PHUKET: Following a public protest yesterday, Chalong Police will reopen their investigation into a traffic accident in which a 16-year-old boy died on Sunday.
About 20 people, including the aggrieved father, Sompong Sae-min, friends and family, gathered at Chalong Police Station at about 10am.
According to the police report, Weerachat Sae-min, a 16-year-old first-year commerce student at Phuket Technology College, died “as a result of his motorbike hitting a roadside power pole” near the PTT gas station south of Chalong Temple on Chao Fa West Road.
One of Weerachat’s friends survived the accident, and is now recovering from his injuries at Vachira Phuket Hospital.
Mr Sompong has refused to accept the results of the police investigation.
“First of all, my son’s friend said that my son did not die because he hit a power pole. He died because his head hit the road.
“He told me that a pickup truck cut them off, causing my son to lose control of the bike. That’s what caused them to fall on the ground and my son’s head to hit the road,” Mr Sompong said yesterday.
The police questioned the pickup driver, but let him go, saying that the driver had nothing to do with it, he alleged.
“I spoke with a witness, a motorbike taxi driver, who confirmed he saw a dent in the pickup, so he wrote down the license plate number. That’s how the police even knew which person to bring in for questioning about the accident,” Mr Sompong explained.

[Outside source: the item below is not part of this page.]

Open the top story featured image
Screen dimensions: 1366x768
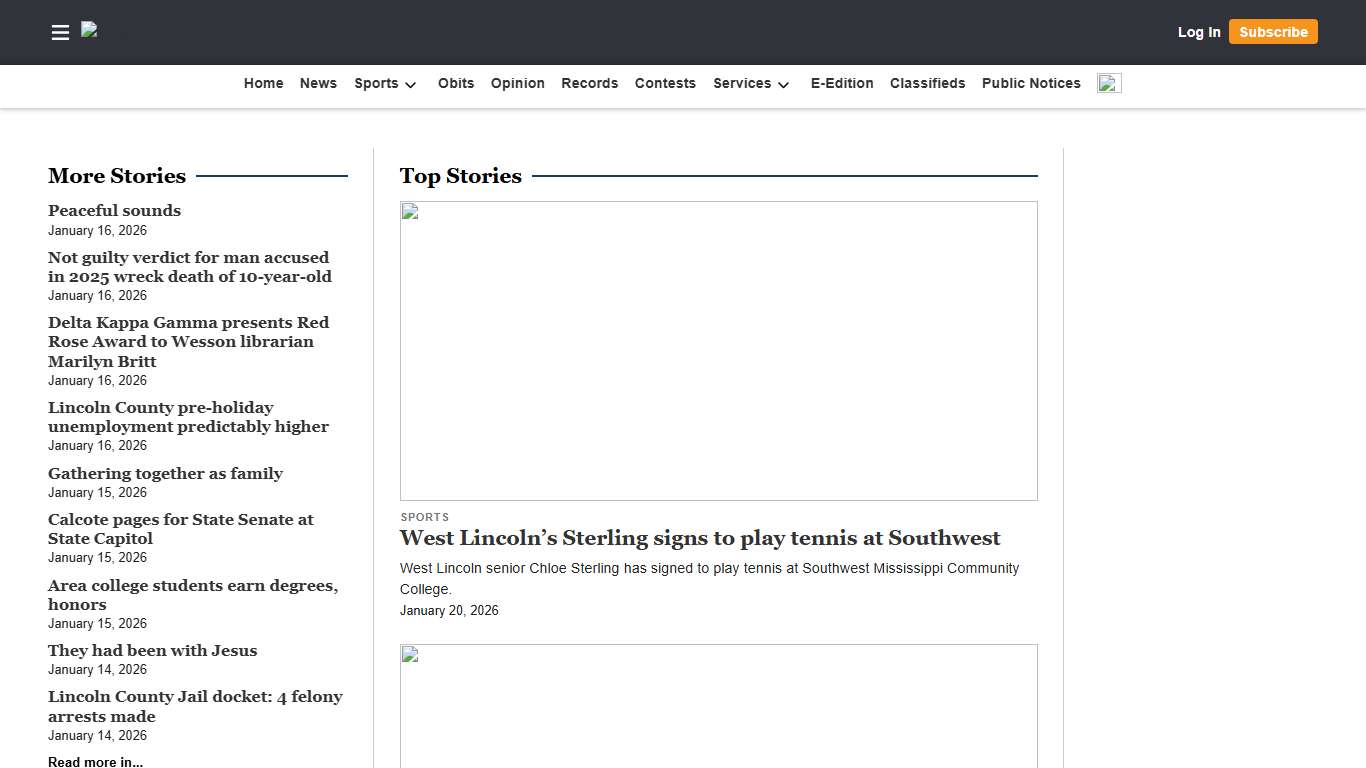coord(718,350)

He added that if his son’s motorbike hit the power pole, the headlight would show some sign of damage. However, the only significant damage to the bike was a buckled front wheel.
Lt Col Boonlert of Chalong Police, the investigating officer in the case, told the Gazette, “We questioned the pickup driver, but the man was adamant that he did not hit the motorbike and we saw no signs of damage to his truck – no dents, no scratches – that would indicate it had been involved in an accident.
“Since we had no legal reason to hold him, we let him go,” he said.
“But now that we have heard from an independent eye-witness, we will investigate these claims by questioning the boy who survived the accident, and we will bring the pickup driver back in for more questioning,” Col Boonlert said.
“We will also contact the Phuket provincial branch of the Office of Forensic Science for assistance in our investigation,” he added.
“If we find evidence that the driver did cause the accident, we will press charges,” Col Boonlert said.
However, Col Boonlert did not name the driver and did not offer an explanation as to why police were now investigating further when they were aware of the independent eye-witness during their initial investigation.
Also, Mr Sompong did not confirm whether or not his son was wearing a helmet at the time of the accident or if he was carrying a valid motorbike driver’s license.